Should the recommendation rather be "don't expose anything from your home network publically unless it's properly secured"?
> This was somewhat releiving, as the latest change I made was spinning up a postgres_alpine container in Docker right before the holidays. Spinning it up was done in a hurry, as I wanted to have it available remotely for a personal project while I was away from home. This also meant that it was exposed to the internet, with open ports in the router firewall and everything. Considering the process had been running for 8 days, this means that the infection occured just a day after creating the database. None of the database guides I followed had warned me about the dangers of exposing a docker containerized database to the internet. Ofcourse I password protected it, but seeing as it was meant to be temporary, I didn't dive into securing it properly.

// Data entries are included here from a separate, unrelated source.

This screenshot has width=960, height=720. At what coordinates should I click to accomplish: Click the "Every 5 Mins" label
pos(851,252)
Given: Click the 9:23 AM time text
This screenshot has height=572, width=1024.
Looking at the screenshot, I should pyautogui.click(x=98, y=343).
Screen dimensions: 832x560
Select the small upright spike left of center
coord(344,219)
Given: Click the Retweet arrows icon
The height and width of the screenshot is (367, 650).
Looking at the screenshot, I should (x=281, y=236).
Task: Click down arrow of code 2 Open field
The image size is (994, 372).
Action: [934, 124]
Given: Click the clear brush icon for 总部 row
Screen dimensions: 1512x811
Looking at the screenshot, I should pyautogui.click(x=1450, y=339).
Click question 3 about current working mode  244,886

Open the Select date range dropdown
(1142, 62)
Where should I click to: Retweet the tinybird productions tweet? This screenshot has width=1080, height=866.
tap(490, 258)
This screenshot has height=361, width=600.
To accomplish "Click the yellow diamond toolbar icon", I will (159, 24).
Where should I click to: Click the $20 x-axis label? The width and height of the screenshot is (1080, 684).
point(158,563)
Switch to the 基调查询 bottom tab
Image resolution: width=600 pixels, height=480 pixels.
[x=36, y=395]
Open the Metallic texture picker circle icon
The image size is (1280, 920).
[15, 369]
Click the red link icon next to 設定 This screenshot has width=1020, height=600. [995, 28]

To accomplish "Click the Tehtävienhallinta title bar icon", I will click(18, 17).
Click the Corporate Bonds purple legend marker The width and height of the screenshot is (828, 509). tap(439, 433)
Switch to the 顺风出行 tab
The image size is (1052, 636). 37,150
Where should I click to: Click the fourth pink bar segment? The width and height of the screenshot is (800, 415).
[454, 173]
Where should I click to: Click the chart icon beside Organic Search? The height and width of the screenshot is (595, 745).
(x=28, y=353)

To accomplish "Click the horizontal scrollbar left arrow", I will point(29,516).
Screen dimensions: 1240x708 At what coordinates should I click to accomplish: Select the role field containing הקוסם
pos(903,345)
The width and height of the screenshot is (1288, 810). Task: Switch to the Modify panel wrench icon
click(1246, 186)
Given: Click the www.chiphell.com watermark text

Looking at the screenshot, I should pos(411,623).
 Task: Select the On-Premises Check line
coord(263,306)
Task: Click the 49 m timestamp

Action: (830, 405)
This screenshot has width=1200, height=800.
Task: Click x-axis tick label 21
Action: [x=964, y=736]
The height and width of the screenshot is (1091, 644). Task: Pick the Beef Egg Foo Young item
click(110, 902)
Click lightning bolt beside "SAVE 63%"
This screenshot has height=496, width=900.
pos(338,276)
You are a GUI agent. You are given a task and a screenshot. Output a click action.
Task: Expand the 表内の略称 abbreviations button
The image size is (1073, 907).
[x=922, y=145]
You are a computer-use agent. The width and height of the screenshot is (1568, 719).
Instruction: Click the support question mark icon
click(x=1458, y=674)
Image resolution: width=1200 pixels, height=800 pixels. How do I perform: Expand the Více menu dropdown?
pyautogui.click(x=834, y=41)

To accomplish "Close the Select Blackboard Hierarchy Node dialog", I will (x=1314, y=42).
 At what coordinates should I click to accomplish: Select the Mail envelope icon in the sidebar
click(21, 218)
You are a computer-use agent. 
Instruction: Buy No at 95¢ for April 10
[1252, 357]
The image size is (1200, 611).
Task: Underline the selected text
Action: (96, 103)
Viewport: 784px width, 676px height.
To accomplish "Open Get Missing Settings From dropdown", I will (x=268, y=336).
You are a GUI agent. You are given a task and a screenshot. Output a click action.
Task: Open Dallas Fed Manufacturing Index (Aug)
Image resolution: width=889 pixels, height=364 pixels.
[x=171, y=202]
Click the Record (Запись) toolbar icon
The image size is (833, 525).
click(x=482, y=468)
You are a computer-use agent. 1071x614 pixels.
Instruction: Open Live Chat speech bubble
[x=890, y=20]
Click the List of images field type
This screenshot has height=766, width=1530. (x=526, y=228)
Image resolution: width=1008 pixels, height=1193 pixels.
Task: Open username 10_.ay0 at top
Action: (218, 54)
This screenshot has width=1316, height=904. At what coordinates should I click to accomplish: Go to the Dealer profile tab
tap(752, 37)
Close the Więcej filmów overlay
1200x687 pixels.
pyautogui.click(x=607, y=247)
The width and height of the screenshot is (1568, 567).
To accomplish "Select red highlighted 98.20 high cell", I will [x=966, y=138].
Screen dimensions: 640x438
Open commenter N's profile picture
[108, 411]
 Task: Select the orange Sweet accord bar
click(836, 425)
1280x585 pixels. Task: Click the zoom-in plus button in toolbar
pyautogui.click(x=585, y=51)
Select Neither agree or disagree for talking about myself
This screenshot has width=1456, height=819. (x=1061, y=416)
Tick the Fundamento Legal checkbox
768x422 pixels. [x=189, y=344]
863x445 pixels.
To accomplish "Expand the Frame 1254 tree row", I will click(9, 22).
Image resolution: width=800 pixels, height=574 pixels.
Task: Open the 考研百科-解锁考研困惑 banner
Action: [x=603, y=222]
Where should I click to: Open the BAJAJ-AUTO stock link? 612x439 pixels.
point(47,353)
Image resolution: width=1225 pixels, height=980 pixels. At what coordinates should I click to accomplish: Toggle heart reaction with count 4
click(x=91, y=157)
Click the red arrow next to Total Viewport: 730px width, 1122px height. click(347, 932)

Seems like they opened up a postgres container to the Internet (IIRC docker does this whether you want to or not, it punches holes in iptables without asking you). Possibly misconfigured authentication or left a default postgres password?
OP explicitly forwarded a port in Docker to their home network.
OP explicitly forwarded their port on their router to the Internet.
OP may have ran Postgres as root.
OP may have used a default password.
OP got hacked.
Imagine having done these same steps on a bare metal server.
1. postgres would have a sane default pg_hba disallowing remote superuser access.
2. postgres would not be running as root.
3. postgres would not have a default superuser password, as it uses peer authentication by default.
4. If ran on a redhat-derived distro, postgres would be a subject to selinux restrictions.
And yes, all of these can be circumvented by an incompetent admin.